#### INPUT ROWS

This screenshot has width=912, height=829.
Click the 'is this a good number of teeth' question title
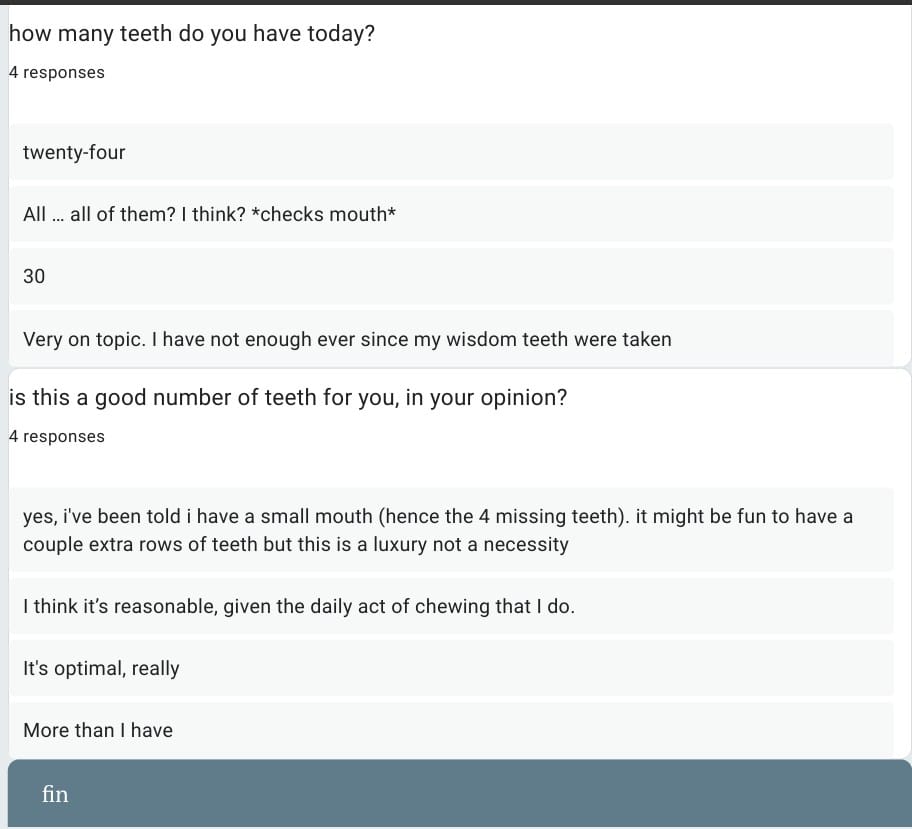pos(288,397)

########
#### INPUT ROWS

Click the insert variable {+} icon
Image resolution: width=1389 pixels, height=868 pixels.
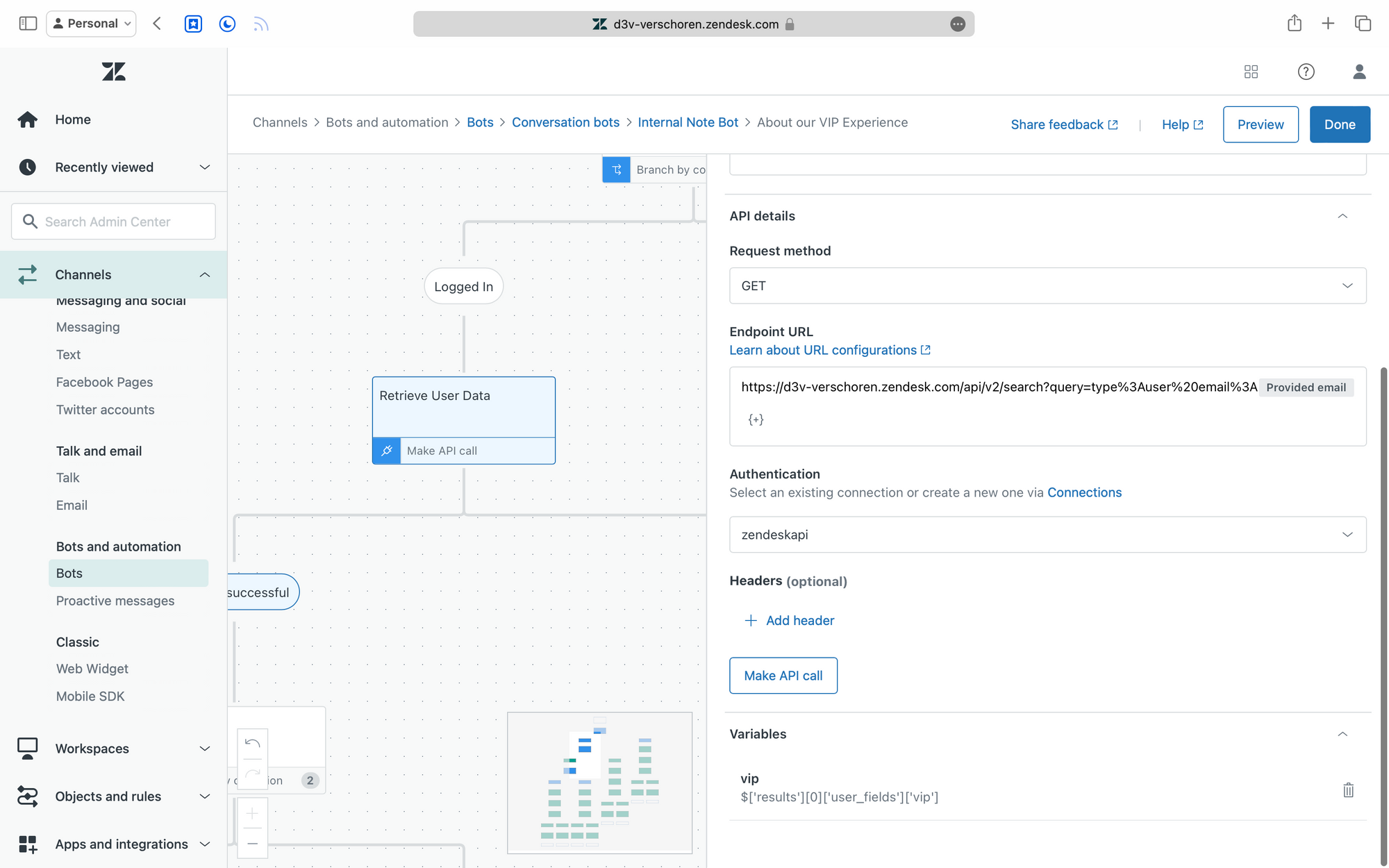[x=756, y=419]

########
#### INPUT ROWS

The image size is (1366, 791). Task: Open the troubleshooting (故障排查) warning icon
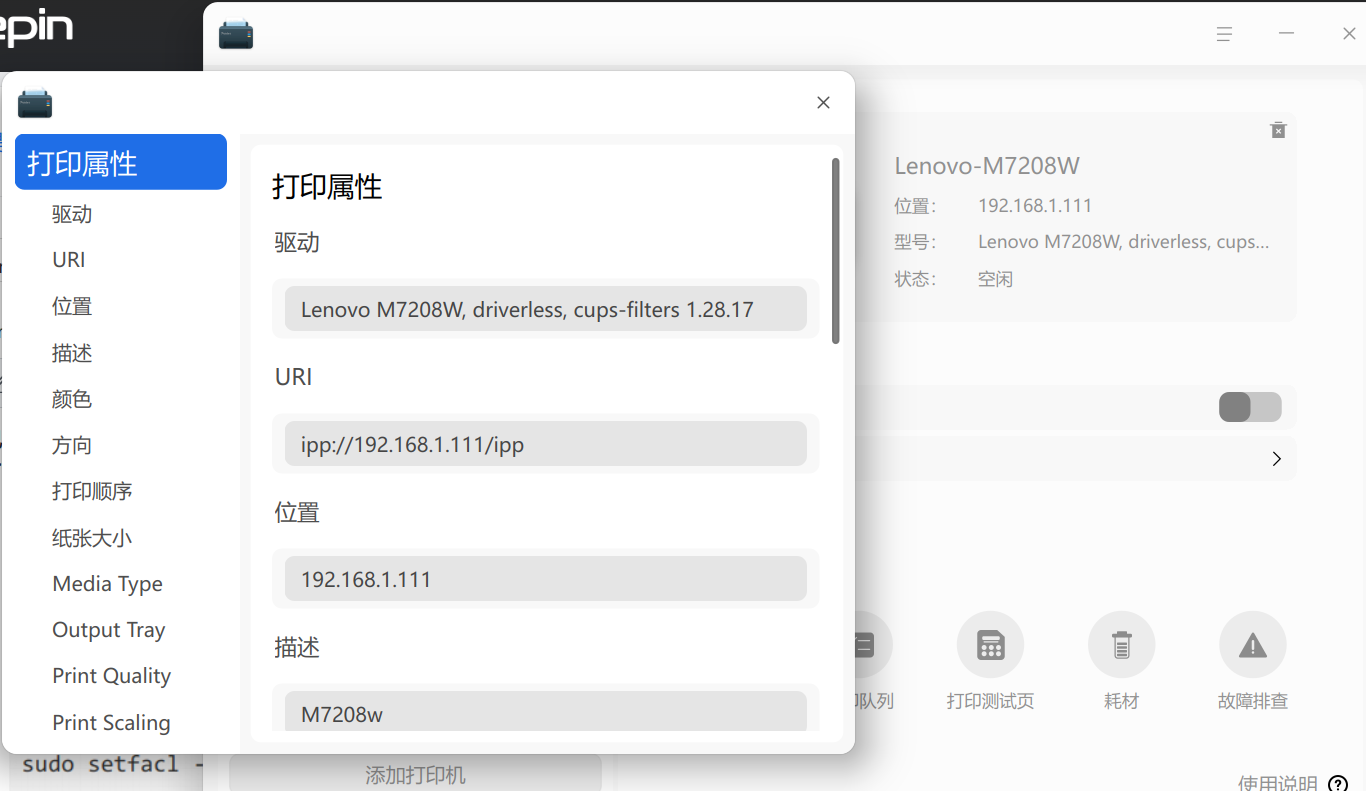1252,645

########

## WORK INSTRUCTIONS
Rescale the records from the line containing "Click the insert" up to and including the line containing "[x=756, y=419]". Reproduce these lines, requests included, and leave out the pictures; multiply each coordinate in the answers by 1.1, rounding to whole numbers with halves rounded up, and leave all other text and numbers unchanged.

## TASK ANSWER
Click the insert variable {+} icon
Image resolution: width=1389 pixels, height=868 pixels.
[x=832, y=461]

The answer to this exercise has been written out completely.